* _Task statement_:
Transcribe the data that follows precisely, omitting nothing.

* _Data listing_:
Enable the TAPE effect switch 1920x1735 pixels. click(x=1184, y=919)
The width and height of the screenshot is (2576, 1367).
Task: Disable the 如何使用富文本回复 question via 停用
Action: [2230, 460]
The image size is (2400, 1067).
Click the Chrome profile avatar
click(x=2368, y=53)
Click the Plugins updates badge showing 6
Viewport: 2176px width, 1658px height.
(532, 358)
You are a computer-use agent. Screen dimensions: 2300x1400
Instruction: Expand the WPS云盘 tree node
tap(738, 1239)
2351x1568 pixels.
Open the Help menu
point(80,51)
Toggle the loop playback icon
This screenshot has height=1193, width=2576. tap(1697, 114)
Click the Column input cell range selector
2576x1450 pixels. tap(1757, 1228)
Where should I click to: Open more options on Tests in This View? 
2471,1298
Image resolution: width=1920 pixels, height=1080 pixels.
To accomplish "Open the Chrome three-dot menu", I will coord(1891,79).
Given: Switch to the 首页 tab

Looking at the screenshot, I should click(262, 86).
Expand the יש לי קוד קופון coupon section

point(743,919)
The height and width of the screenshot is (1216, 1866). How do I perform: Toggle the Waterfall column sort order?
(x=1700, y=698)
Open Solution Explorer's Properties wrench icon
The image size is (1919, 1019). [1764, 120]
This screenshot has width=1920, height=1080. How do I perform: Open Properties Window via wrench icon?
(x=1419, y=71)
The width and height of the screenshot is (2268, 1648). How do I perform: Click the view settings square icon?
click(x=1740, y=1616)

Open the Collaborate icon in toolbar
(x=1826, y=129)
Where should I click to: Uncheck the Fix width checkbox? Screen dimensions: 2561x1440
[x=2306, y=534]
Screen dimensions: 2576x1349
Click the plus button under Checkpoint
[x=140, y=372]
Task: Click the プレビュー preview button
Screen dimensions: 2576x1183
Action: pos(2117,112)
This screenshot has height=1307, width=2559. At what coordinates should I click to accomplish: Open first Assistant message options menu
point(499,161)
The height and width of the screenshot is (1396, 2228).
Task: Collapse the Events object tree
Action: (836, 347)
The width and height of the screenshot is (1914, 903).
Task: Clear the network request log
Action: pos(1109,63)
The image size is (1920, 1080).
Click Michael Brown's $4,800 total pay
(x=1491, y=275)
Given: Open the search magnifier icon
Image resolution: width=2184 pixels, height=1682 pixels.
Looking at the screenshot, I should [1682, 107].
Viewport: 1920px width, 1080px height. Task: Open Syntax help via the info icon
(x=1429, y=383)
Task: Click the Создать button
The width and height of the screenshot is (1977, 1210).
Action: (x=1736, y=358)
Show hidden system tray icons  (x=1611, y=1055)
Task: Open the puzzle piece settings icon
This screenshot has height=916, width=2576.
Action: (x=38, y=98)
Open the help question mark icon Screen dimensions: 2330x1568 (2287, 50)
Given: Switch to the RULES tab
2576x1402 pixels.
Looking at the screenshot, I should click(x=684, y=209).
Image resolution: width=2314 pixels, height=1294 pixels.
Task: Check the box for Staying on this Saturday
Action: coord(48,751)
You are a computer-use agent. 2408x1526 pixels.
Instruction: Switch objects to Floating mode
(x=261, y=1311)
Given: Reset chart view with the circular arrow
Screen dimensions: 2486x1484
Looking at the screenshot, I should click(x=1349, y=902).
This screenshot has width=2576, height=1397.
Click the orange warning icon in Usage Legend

* _Answer to the problem_:
Enable the TAPE effect switch 1920x1735 pixels. click(x=1184, y=919)
The width and height of the screenshot is (2576, 1367).
Task: Disable the 如何使用富文本回复 question via 停用
Action: [2230, 460]
The image size is (2400, 1067).
Click the Chrome profile avatar
click(x=2368, y=53)
Click the Plugins updates badge showing 6
Viewport: 2176px width, 1658px height.
(532, 358)
You are a computer-use agent. Screen dimensions: 2300x1400
Instruction: Expand the WPS云盘 tree node
tap(738, 1239)
2351x1568 pixels.
Open the Help menu
point(80,51)
Toggle the loop playback icon
This screenshot has height=1193, width=2576. tap(1697, 114)
Click the Column input cell range selector
2576x1450 pixels. tap(1757, 1228)
Where should I click to: Open more options on Tests in This View? 
2471,1298
Image resolution: width=1920 pixels, height=1080 pixels.
To accomplish "Open the Chrome three-dot menu", I will coord(1891,79).
Given: Switch to the 首页 tab

Looking at the screenshot, I should click(262, 86).
Expand the יש לי קוד קופון coupon section

point(743,919)
The height and width of the screenshot is (1216, 1866). How do I perform: Toggle the Waterfall column sort order?
(x=1700, y=698)
Open Solution Explorer's Properties wrench icon
The image size is (1919, 1019). [1764, 120]
This screenshot has width=1920, height=1080. How do I perform: Open Properties Window via wrench icon?
(x=1419, y=71)
The width and height of the screenshot is (2268, 1648). How do I perform: Click the view settings square icon?
click(x=1740, y=1616)

Open the Collaborate icon in toolbar
(x=1826, y=129)
Where should I click to: Uncheck the Fix width checkbox? Screen dimensions: 2561x1440
[x=2306, y=534]
Screen dimensions: 2576x1349
Click the plus button under Checkpoint
[x=140, y=372]
Task: Click the プレビュー preview button
Screen dimensions: 2576x1183
Action: pos(2117,112)
This screenshot has height=1307, width=2559. At what coordinates should I click to accomplish: Open first Assistant message options menu
point(499,161)
The height and width of the screenshot is (1396, 2228).
Task: Collapse the Events object tree
Action: (836, 347)
The width and height of the screenshot is (1914, 903).
Task: Clear the network request log
Action: pos(1109,63)
The image size is (1920, 1080).
Click Michael Brown's $4,800 total pay
(x=1491, y=275)
Given: Open the search magnifier icon
Image resolution: width=2184 pixels, height=1682 pixels.
Looking at the screenshot, I should [1682, 107].
Viewport: 1920px width, 1080px height. Task: Open Syntax help via the info icon
(x=1429, y=383)
Task: Click the Создать button
The width and height of the screenshot is (1977, 1210).
Action: (x=1736, y=358)
Show hidden system tray icons  (x=1611, y=1055)
Task: Open the puzzle piece settings icon
This screenshot has height=916, width=2576.
Action: (x=38, y=98)
Open the help question mark icon Screen dimensions: 2330x1568 (2287, 50)
Given: Switch to the RULES tab
2576x1402 pixels.
Looking at the screenshot, I should click(x=684, y=209).
Image resolution: width=2314 pixels, height=1294 pixels.
Task: Check the box for Staying on this Saturday
Action: coord(48,751)
You are a computer-use agent. 2408x1526 pixels.
Instruction: Switch objects to Floating mode
(x=261, y=1311)
Given: Reset chart view with the circular arrow
Screen dimensions: 2486x1484
Looking at the screenshot, I should click(x=1349, y=902).
This screenshot has width=2576, height=1397.
Click the orange warning icon in Usage Legend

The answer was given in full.